The problem, Henley said, is that MISO’s resource adequacy rules treat the hydro assets as baseload power when they were designed to provide peaking power. He said MISO could reap reliability benefits in the summer and winter if it modified its requirements for hydro assets.

MISO’s Business Practice Manuals require the Use-Limited Resource type to be available for the four peak hours of the day (1,460 hours/year). But because SWPA’s contracts with Jonesboro and other “preference customers” typically only guarantee power for 1,200 hours/year, MISO revised its rules to give the SWPA customers a reduced capacity credit of 82% of their federal allocations to spread the guaranteed amount of firm energy across 1,460 hours.

Intended as Peaking Power

“While the federal preference customers are very grateful for this compromise, MISO, its footprint and the customers could be better served by federal hydropower if it was used as intended as peaking power,” the problem statement says.

It noted that SWPA hydropower has 236 MW of import capability into MISO. It said one unnamed preference customer with a 100-MW allotment is not importing into the RTO because of the current rules but would do so if the problem were resolved.

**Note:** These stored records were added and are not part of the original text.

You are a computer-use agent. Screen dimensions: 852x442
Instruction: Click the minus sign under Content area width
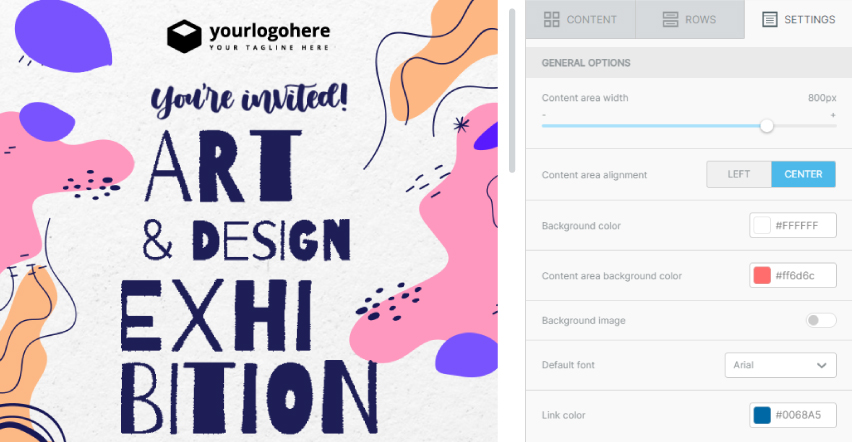pyautogui.click(x=544, y=115)
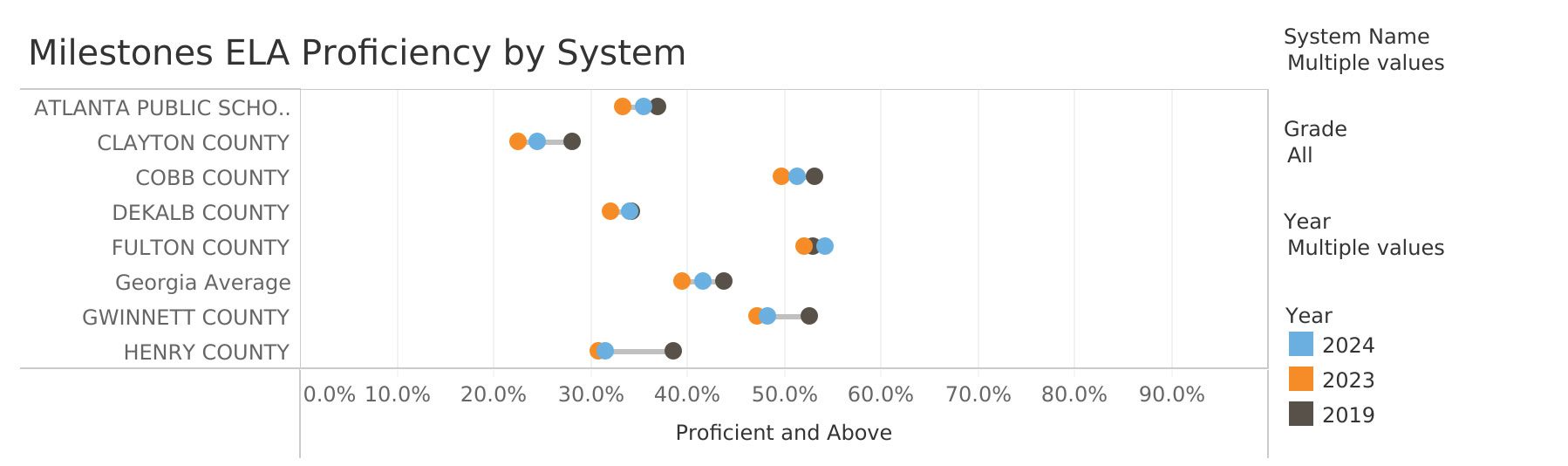Image resolution: width=1568 pixels, height=466 pixels.
Task: Click the HENRY COUNTY row label
Action: [206, 352]
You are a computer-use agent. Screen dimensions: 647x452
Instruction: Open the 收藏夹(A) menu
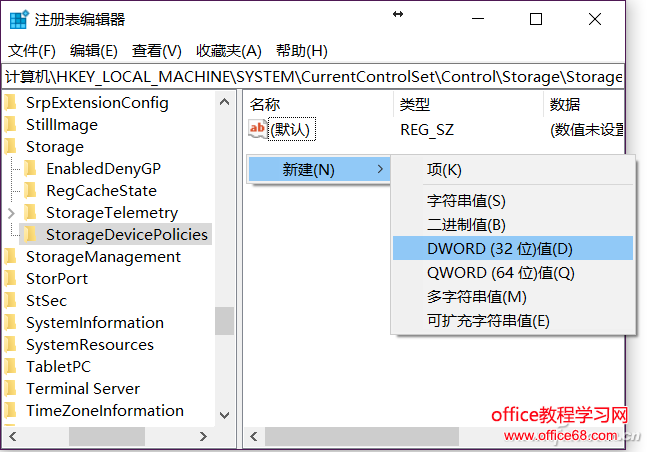click(228, 51)
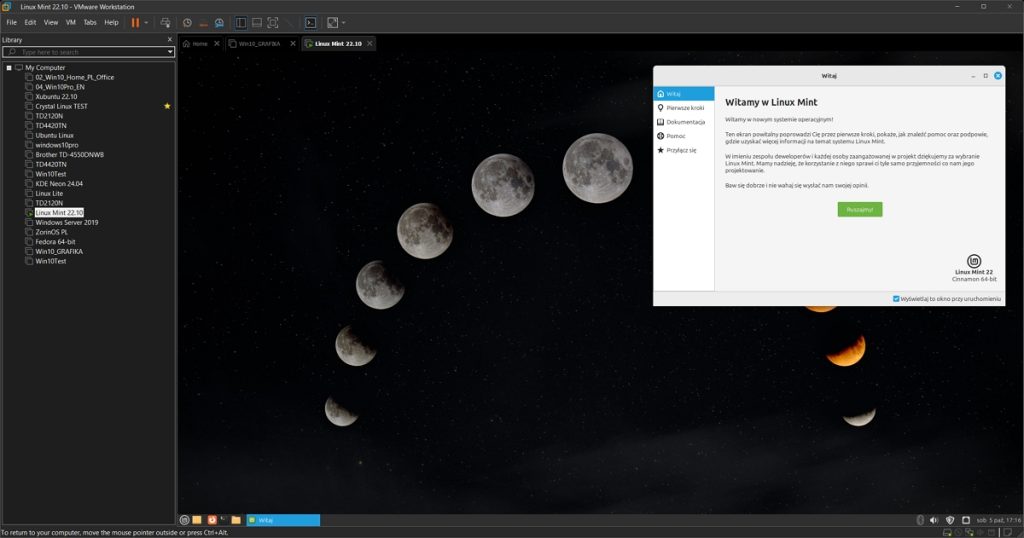The image size is (1024, 538).
Task: Select Fedora 64-bit in the library
Action: pyautogui.click(x=58, y=242)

“We have a 1,200-hour product that does not conform with MISO’s 1,460-hour resource adequacy rules,” Henley said. “We’re scheduling now as a baseload resource, and we think it reduces the ability of the federal hydropower when it’s most needed and valuable in the MISO footprint. If we can bring more resources to the table, you [would] think that would bring down prices for everyone.”

Jonesboro City Water and Light, which has a 303-MW peak demand for 36,000 customers, has an 80-MW hydropower allocation from SWPA. “It’s a pretty big deal for us,” Henley said of the hydropower share. “We think there’s a better way to utilize this resource within MISO constraints.”

David Sapper of Customized Energy Solutions said stakeholders have long considered asking MISO to revise its resource adequacy rules, saying it’s difficult for any fuel type to meet the availability requirements.

resource adequacy rules MISO hydropower
McFarlane | © RTO Insider

RASC liaison Shawn McFarlane said MISO can examine the issue with stakeholders, but he said the RTO would not commit to a timeline. He said it could work to compile statistics on hydropower use for stakeholders.

“Obviously, anything we apply has to work generally; we cannot create one-offs,” McFarlane said.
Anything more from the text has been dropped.